##### Records shown #####

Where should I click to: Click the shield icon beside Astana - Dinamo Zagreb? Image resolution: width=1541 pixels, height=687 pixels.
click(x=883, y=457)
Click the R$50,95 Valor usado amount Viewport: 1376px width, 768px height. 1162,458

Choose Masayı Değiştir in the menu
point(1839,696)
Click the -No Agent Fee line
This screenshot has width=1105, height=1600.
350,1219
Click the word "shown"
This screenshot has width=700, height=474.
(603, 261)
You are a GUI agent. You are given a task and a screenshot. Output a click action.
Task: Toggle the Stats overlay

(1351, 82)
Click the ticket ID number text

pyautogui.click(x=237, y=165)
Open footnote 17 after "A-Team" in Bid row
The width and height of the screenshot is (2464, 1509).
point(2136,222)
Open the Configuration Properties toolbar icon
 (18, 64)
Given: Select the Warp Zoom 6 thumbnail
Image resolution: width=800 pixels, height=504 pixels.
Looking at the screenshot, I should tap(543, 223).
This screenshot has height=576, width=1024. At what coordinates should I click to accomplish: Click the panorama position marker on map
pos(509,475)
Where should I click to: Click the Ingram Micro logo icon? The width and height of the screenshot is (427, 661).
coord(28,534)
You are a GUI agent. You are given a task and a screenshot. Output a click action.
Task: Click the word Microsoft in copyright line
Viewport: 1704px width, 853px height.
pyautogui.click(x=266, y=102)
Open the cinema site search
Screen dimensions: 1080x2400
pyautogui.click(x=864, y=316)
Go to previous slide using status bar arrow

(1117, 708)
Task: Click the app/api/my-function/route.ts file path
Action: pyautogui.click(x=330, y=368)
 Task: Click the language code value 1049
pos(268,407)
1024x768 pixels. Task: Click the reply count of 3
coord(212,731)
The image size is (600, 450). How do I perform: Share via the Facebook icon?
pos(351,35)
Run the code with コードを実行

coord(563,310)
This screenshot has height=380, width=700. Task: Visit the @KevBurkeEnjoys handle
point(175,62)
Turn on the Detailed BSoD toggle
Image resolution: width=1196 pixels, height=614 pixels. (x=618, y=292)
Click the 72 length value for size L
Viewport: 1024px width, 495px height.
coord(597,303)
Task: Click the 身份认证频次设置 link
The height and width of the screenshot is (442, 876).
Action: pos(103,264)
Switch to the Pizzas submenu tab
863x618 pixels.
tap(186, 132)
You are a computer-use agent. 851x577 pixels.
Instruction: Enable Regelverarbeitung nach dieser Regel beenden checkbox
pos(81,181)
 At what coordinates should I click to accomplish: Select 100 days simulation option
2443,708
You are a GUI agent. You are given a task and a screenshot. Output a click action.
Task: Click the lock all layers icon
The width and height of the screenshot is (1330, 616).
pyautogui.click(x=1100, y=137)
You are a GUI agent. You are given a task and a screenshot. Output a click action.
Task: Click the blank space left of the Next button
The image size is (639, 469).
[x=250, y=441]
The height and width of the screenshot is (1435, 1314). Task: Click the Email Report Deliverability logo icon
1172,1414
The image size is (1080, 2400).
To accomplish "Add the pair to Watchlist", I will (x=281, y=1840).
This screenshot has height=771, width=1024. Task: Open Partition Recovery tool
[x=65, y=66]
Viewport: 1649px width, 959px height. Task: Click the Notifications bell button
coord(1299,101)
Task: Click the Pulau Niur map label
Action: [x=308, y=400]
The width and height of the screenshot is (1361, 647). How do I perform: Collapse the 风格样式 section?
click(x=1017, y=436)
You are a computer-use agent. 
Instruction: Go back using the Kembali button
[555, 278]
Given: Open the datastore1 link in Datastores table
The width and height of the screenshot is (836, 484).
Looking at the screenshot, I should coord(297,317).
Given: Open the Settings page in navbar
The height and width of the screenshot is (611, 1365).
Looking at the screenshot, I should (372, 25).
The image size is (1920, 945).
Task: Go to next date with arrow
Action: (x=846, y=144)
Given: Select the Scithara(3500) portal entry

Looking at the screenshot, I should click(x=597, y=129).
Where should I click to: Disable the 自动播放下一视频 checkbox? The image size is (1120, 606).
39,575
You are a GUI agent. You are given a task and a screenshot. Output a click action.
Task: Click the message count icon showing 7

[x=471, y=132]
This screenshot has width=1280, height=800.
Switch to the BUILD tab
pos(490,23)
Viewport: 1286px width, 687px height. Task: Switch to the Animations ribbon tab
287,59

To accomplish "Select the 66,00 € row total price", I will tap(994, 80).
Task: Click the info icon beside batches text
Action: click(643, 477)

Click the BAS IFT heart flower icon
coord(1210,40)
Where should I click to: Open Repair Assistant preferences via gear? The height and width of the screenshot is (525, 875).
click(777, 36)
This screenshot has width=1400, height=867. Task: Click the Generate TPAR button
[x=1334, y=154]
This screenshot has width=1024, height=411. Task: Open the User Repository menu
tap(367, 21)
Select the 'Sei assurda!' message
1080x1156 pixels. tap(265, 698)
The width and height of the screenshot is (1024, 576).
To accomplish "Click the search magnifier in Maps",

#####

### Work required
Every record above is to be copied out exactly.

### Solution for this problem
Where should I click to: Click the shield icon beside Astana - Dinamo Zagreb? Image resolution: width=1541 pixels, height=687 pixels.
click(x=883, y=457)
Click the R$50,95 Valor usado amount Viewport: 1376px width, 768px height. 1162,458

Choose Masayı Değiştir in the menu
point(1839,696)
Click the -No Agent Fee line
This screenshot has width=1105, height=1600.
350,1219
Click the word "shown"
This screenshot has width=700, height=474.
(603, 261)
You are a GUI agent. You are given a task and a screenshot. Output a click action.
Task: Toggle the Stats overlay

(1351, 82)
Click the ticket ID number text

pyautogui.click(x=237, y=165)
Open footnote 17 after "A-Team" in Bid row
The width and height of the screenshot is (2464, 1509).
point(2136,222)
Open the Configuration Properties toolbar icon
 (18, 64)
Given: Select the Warp Zoom 6 thumbnail
Image resolution: width=800 pixels, height=504 pixels.
Looking at the screenshot, I should tap(543, 223).
This screenshot has height=576, width=1024. At what coordinates should I click to accomplish: Click the panorama position marker on map
pos(509,475)
Where should I click to: Click the Ingram Micro logo icon? The width and height of the screenshot is (427, 661).
coord(28,534)
You are a GUI agent. You are given a task and a screenshot. Output a click action.
Task: Click the word Microsoft in copyright line
Viewport: 1704px width, 853px height.
pyautogui.click(x=266, y=102)
Open the cinema site search
Screen dimensions: 1080x2400
pyautogui.click(x=864, y=316)
Go to previous slide using status bar arrow

(1117, 708)
Task: Click the app/api/my-function/route.ts file path
Action: pyautogui.click(x=330, y=368)
 Task: Click the language code value 1049
pos(268,407)
1024x768 pixels. Task: Click the reply count of 3
coord(212,731)
The image size is (600, 450). How do I perform: Share via the Facebook icon?
pos(351,35)
Run the code with コードを実行

coord(563,310)
This screenshot has height=380, width=700. Task: Visit the @KevBurkeEnjoys handle
point(175,62)
Turn on the Detailed BSoD toggle
Image resolution: width=1196 pixels, height=614 pixels. (x=618, y=292)
Click the 72 length value for size L
Viewport: 1024px width, 495px height.
coord(597,303)
Task: Click the 身份认证频次设置 link
The height and width of the screenshot is (442, 876).
Action: pos(103,264)
Switch to the Pizzas submenu tab
863x618 pixels.
tap(186, 132)
You are a computer-use agent. 851x577 pixels.
Instruction: Enable Regelverarbeitung nach dieser Regel beenden checkbox
pos(81,181)
 At what coordinates should I click to accomplish: Select 100 days simulation option
2443,708
You are a GUI agent. You are given a task and a screenshot. Output a click action.
Task: Click the lock all layers icon
The width and height of the screenshot is (1330, 616).
pyautogui.click(x=1100, y=137)
You are a GUI agent. You are given a task and a screenshot. Output a click action.
Task: Click the blank space left of the Next button
The image size is (639, 469).
[x=250, y=441]
The height and width of the screenshot is (1435, 1314). Task: Click the Email Report Deliverability logo icon
1172,1414
The image size is (1080, 2400).
To accomplish "Add the pair to Watchlist", I will (x=281, y=1840).
This screenshot has height=771, width=1024. Task: Open Partition Recovery tool
[x=65, y=66]
Viewport: 1649px width, 959px height. Task: Click the Notifications bell button
coord(1299,101)
Task: Click the Pulau Niur map label
Action: [x=308, y=400]
The width and height of the screenshot is (1361, 647). How do I perform: Collapse the 风格样式 section?
click(x=1017, y=436)
You are a computer-use agent. 
Instruction: Go back using the Kembali button
[555, 278]
Given: Open the datastore1 link in Datastores table
The width and height of the screenshot is (836, 484).
Looking at the screenshot, I should coord(297,317).
Given: Open the Settings page in navbar
The height and width of the screenshot is (611, 1365).
Looking at the screenshot, I should (372, 25).
The image size is (1920, 945).
Task: Go to next date with arrow
Action: (x=846, y=144)
Given: Select the Scithara(3500) portal entry

Looking at the screenshot, I should click(x=597, y=129).
Where should I click to: Disable the 自动播放下一视频 checkbox? The image size is (1120, 606).
39,575
You are a GUI agent. You are given a task and a screenshot. Output a click action.
Task: Click the message count icon showing 7

[x=471, y=132]
This screenshot has width=1280, height=800.
Switch to the BUILD tab
pos(490,23)
Viewport: 1286px width, 687px height. Task: Switch to the Animations ribbon tab
287,59

To accomplish "Select the 66,00 € row total price", I will tap(994, 80).
Task: Click the info icon beside batches text
Action: click(643, 477)

Click the BAS IFT heart flower icon
coord(1210,40)
Where should I click to: Open Repair Assistant preferences via gear? The height and width of the screenshot is (525, 875).
click(777, 36)
This screenshot has width=1400, height=867. Task: Click the Generate TPAR button
[x=1334, y=154]
This screenshot has width=1024, height=411. Task: Open the User Repository menu
tap(367, 21)
Select the 'Sei assurda!' message
1080x1156 pixels. tap(265, 698)
The width and height of the screenshot is (1024, 576).
To accomplish "Click the search magnifier in Maps",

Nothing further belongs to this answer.